Sebagai seorang Kompasianer bangkotan (nanti kalau ditulis Kompasianer senior, ada yang perottessh...), mengalami penghapusan tulisan oleh admin Kompasiana adalah bukan hal baru buat saya. Apalagi setelah itu, akan datang surat cinta dari admin, yang sifatnya menerangkan sebab penghapusan.

Surat pemberitahuan itu sudah cukuplah buat saya, meski pun isinya tidak merinci pasal demi pasal. Dapat dimaklumi, karena surat itu adalah surat universal yang dikirimkan oleh mesin.

Namun, ketika membuka Kompasiana hari ini, saya sedikit terhenyak. Ada satu tulisan saya yang dipublish beberapa hari lalu yang dihapus. Judulnya : Satu Gereja GIDI di Solo Ditutup Ummat Islam. Tulisan itu hadir di ruang regional.

Tulisan yang dihapus itu isinya murni berita, tanpa bumbu opini dari penulis. Sumber referensinya juga dicantumkan secara lengkap. Yakni status Facebook dari akun seorang teman. Berikut foto-foto penunjang yang berkategori asli dari lapangan, bukan ilustrasi.

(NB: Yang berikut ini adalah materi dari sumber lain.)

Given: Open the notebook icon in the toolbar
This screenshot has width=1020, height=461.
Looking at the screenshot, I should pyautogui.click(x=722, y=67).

Berita yang isinya senada, juga dapat dijumpai di sedikit media kelas pinggiran, semisal Solo Pos dan Islammedia. Bedanya hanya, media kelas teri itu tidak mencantumkan foto asli, hanya sekedar ilustrasi. Kejadiannya yang cepat, hanya kurang dari satu jam, mungkin membuat reporter mereka kesulitan mendapatkan gambar. Jadilah gambar ilustrasi dipampangkan sebagai sagu hati para pembaca.

Catatan : jangan harap menemukan berita itu di media arus utama, karena memang sudah jamak diketahui, berita seperti itu tidak sejalan dengan misi mereka.

Yang membuat saya miris adalah, saya tidak mengetahui apa sebab tulisan saya itu dihapus. Tidak ada pemberitahuan lewat fitur inbox (karena fitur yang lama memang sudah dibuang, yang baru tak jua kunjung selesai). Tidak juga lewat email, atau sms, atau, lewat telepati pun jadilah.

Saya jadi menduga bahwa tulisan saya itu dihapus admin karena isinya hoax. Tetapi ketika dikonfirmasi ke Mbah Google, tidak ditemukan adanya pihak yang sudah menyatakan bahwa berita itu adalah hoax.

Kalau pun dianggap plagiat murni, saya kira tidak juga. Hatta media arus utama pun sudah biasa mengutip berita dari media lain. Dan memang begitulah salah satu cara media online bekerja.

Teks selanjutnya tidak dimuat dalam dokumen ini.